Solution: Two Sum

You’re given an array of integers. Write a function that returns a pair of numbers such that they sum up to zero.

[Alternate problem with a target]

You can assume there will be exactly 1 solution. Each element in the array can only be used once.

Example:

Array of integers is [2, 7, 9, -2].
The pair that sums up to 0 is (2, -2).

Input:
A list of numbers, separated by space.

2 7 9 -2

Output:
2 numbers from the array that sum up to 0.
We will sort the 2 numbers for you so that you can easily compare with our expected output.

-2 2

Solution:

Observe

1. For a number A, we want to know if such a number B exists, such that A + B = 0.

Insights:
A brute force approach of 2 nested for loops, one to find A and one to find B should solve the problem, but it is highly inefficient, at O(N²) complexity.

2. Notice that B = -A.

Insights:
Instead of making a 2nd nested for loop to find B, we can use a hash map to quickly check if B exists in the array.

Algorithm

1. Create an empty hash map to store the occurrence count for each number in the array.
2. Iterate through the array.
   For each number A, check if -A is in the hash map.
   If so, return the pair (A, -A).

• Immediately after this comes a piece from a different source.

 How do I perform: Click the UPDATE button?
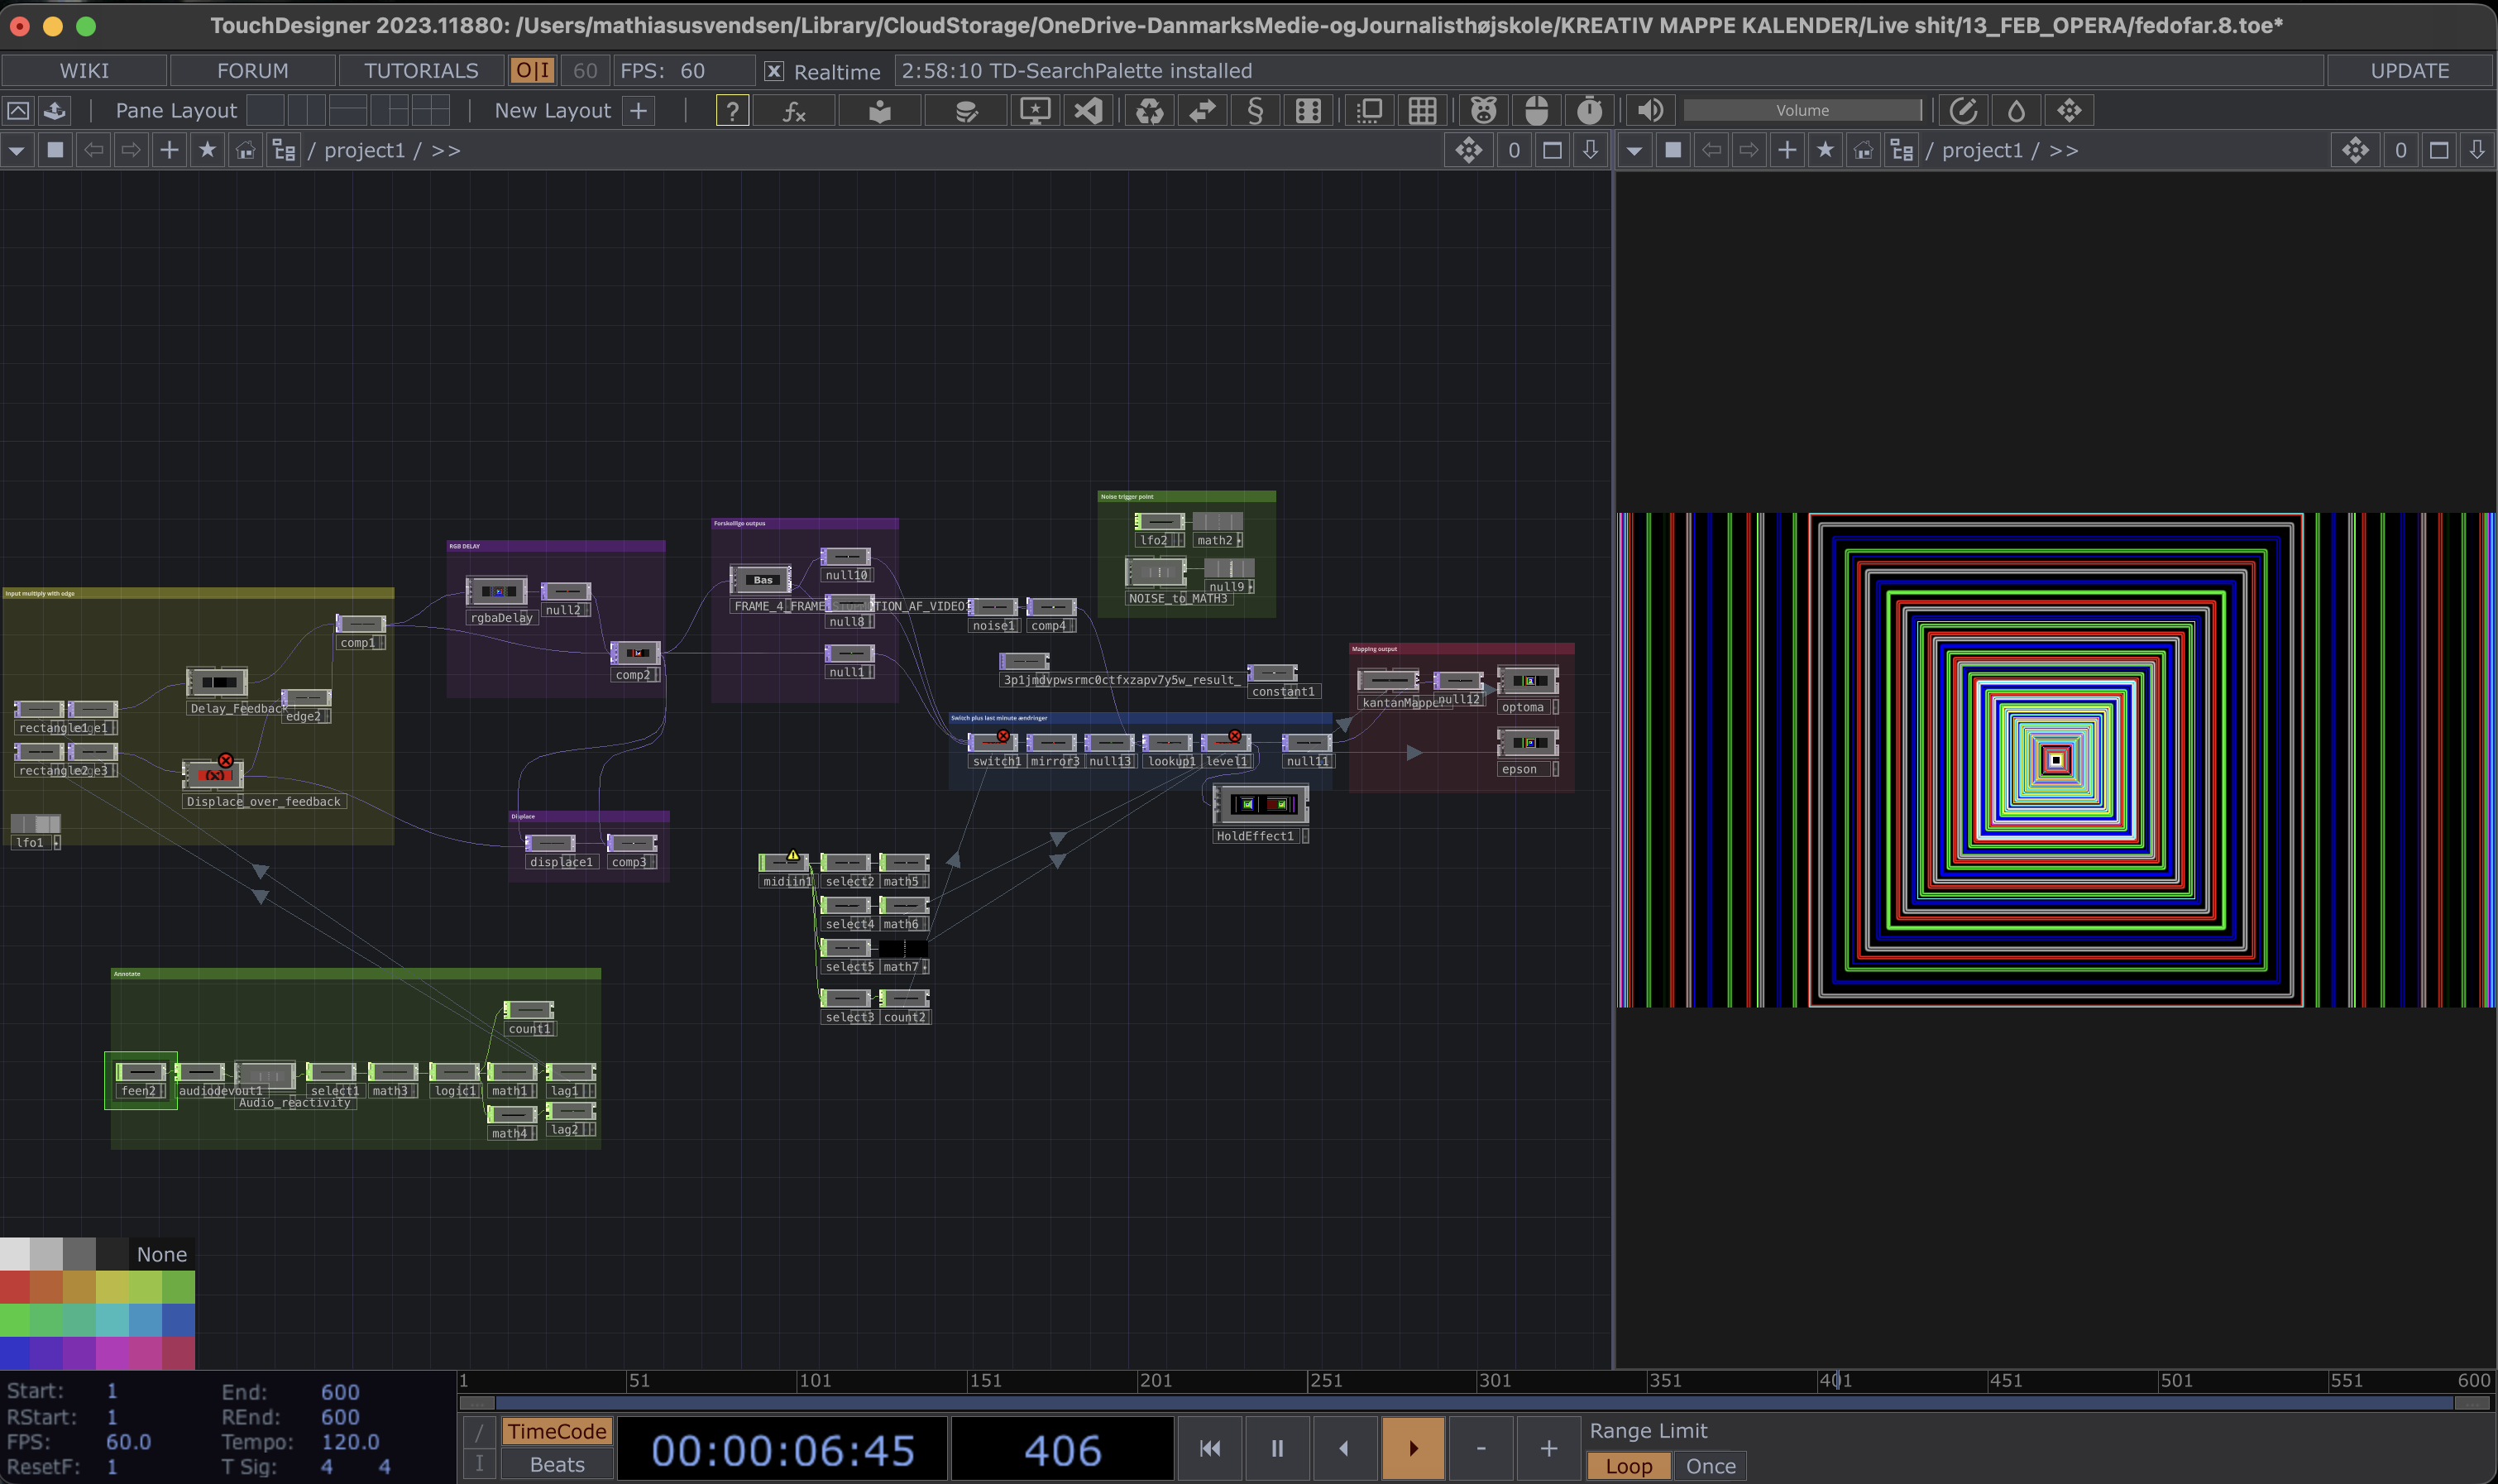[x=2409, y=71]
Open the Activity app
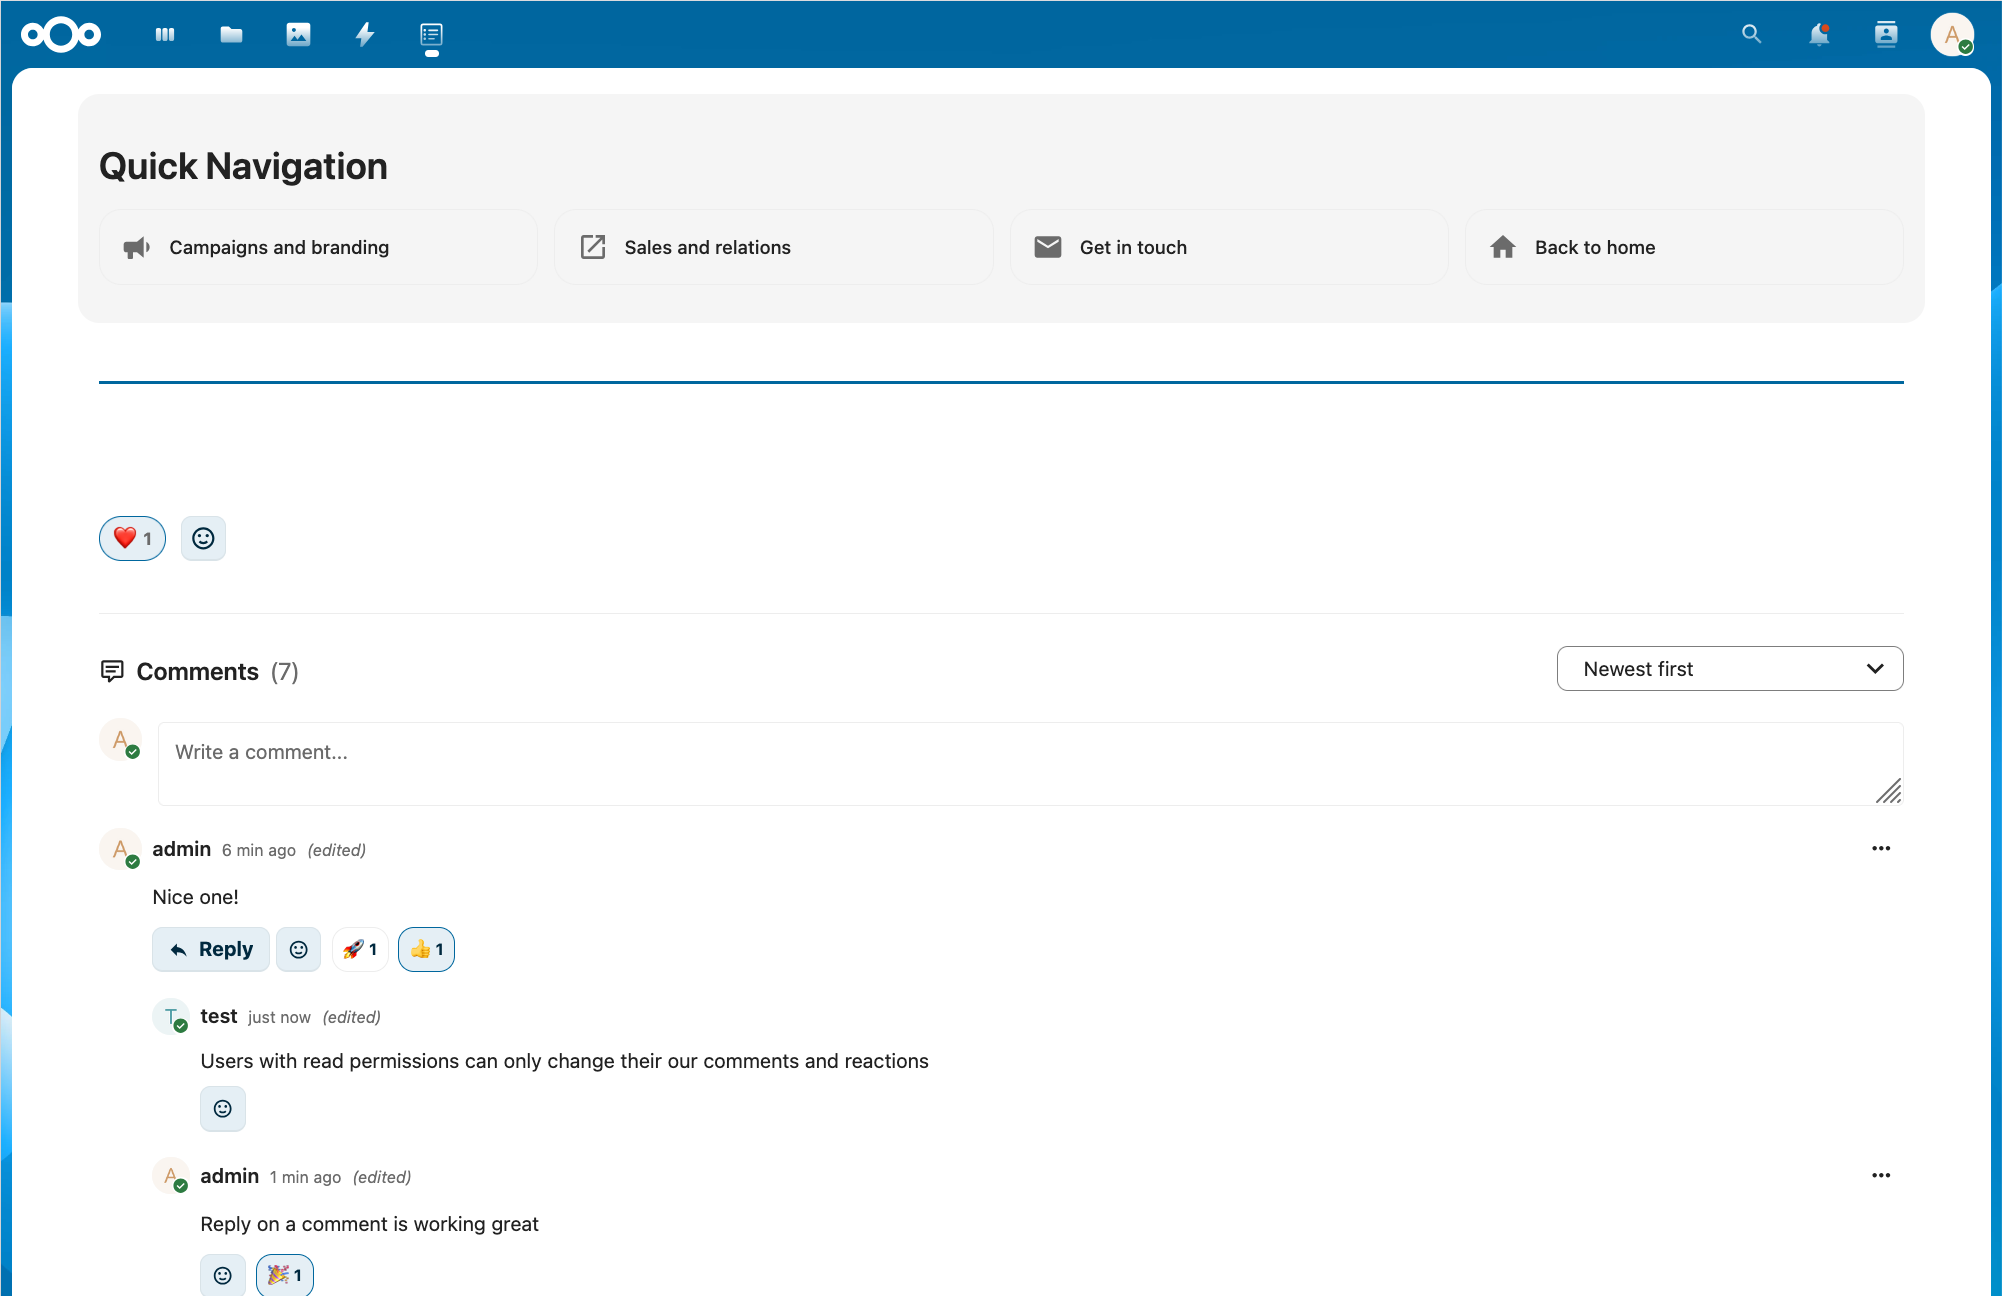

Otherwise, put A in the hash map.

Code

/**
 * @param {Array<Number>} nums
 * @param {Array<Number>} 2 numbers from nums that add up to 0.
 */
function pairOfZeroSum(nums) {
  const hashmap = new Map();
  for (let i = 0; i < nums.length; i++) {
    if (hashmap.has(-nums[i])) {
      return [nums[i], -nums[i]];
    }
    hashmap.set(nums[i], true);
  }
  // We should not reach this point since a solution is guaranteed
  // to exist.
  return [];
}

Complexity Analysis

We visit each number in the array only once. At each visit, we call a couple of hashmap functions, each of which is at O(1) complexity.

Hence, the overall complexity is O(N).